Fundraising is opening this request for comments to ask if it is acceptable, in order to support the fundraiser, to do sampled tracking and aggregation of site visitor sessions.
The purpose of this sampled tracking/aggregation will be to build a model about how readers interact with our site over time. This request for comments (RFC) specifically asks if it is acceptable to track users over a 15 day interval to collect statistics about the number of pages viewed per visit and how long it is between visits for users across geographical regions, languages, and Wikimedia Foundation properties.
The Wikimedia Foundation legal team has given approval for this experiment.

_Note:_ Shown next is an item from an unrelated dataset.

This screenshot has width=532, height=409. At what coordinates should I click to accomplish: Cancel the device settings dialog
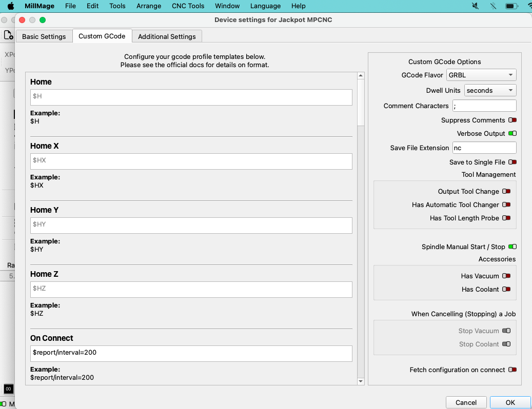466,402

Fundraising would like to be able to model the effect on future income based on immediate and historic banner delivery. We hypothesize that future income can be modeled as a function of unique visitors seeing a banner on their first site visit. In order to prove this we must therefore know how many unique visitors there are to the site at any given moment. In order to further fine tune our efforts, it is useful to know this across languages, countries, and web properties. This data can then inform us about the long term effects on income of temporarily increasing the number of banners seen.
Other questions we can answer
If we were to show two or more banners from multiple campaigns, how many visitors would have been expected to have seen a banner from a specific previous campaign?
With a purely random distribution of banners over visitors; how long would it take for one visitor to have seen two or more banners.
Answering this would inform the design of an algorithm that would maximize the length of time between a user seeing banners.
Why could this not be collected in other ways
It could, however it would require running live tests with real banners. This we deem to be annoying and we think should be avoided where possible. Doing it live may affect things in uncertain ways -- so this can also be thought of as variable reduction.
This is valuable in general because it can inform the required time length of future studies on unrelated topics. It will also help us to understand/independently validate the data we obtain from third party analytics providers.
We can assume that a user connecting over HTTPS is more concerned about their privacy. We also need an opt out mechanism.
From comScore data, this is the average amount of time spent on Wikipedia + 3 standard deviations.
Each unique visitor only visits once. The number comes from comScore data: users typically spend 20 page views per month on Wikipedia. Only data up to the mean is required because of a hypothesis that this distribution over time is log normal - these distributions can be parameter fitted if only data up to the mean is included in the fit.
An additional die will be rolled to determine if a user will report at all. This die will start with users having a 1:100 chance of reporting. In order to test the ability of the EventLogging infrastructure to scale however, this value may be changed to as low as 1:1 during the study.
Browsers that do not support LocalStorage will not be participants. Potentially the same thing described above could be done using cookies, but there are worries about exposing more information than is required to any person eavesdropping (cookies are sent for every page request).
15 days - This comes from comScore again; the site wide mean - 2 standard deviations of average sessions per month is 2.08; assuming a linear model it will take 14.4 days to get half of all unique visitors. The extra margin is for management ease and buffer time for lead in / lead out measurements.
We currently have approval to track the number of 'banners seen' by a user and report this back up to the fundraising team upon donation. This RfC is a detailed and specific extension of this approval.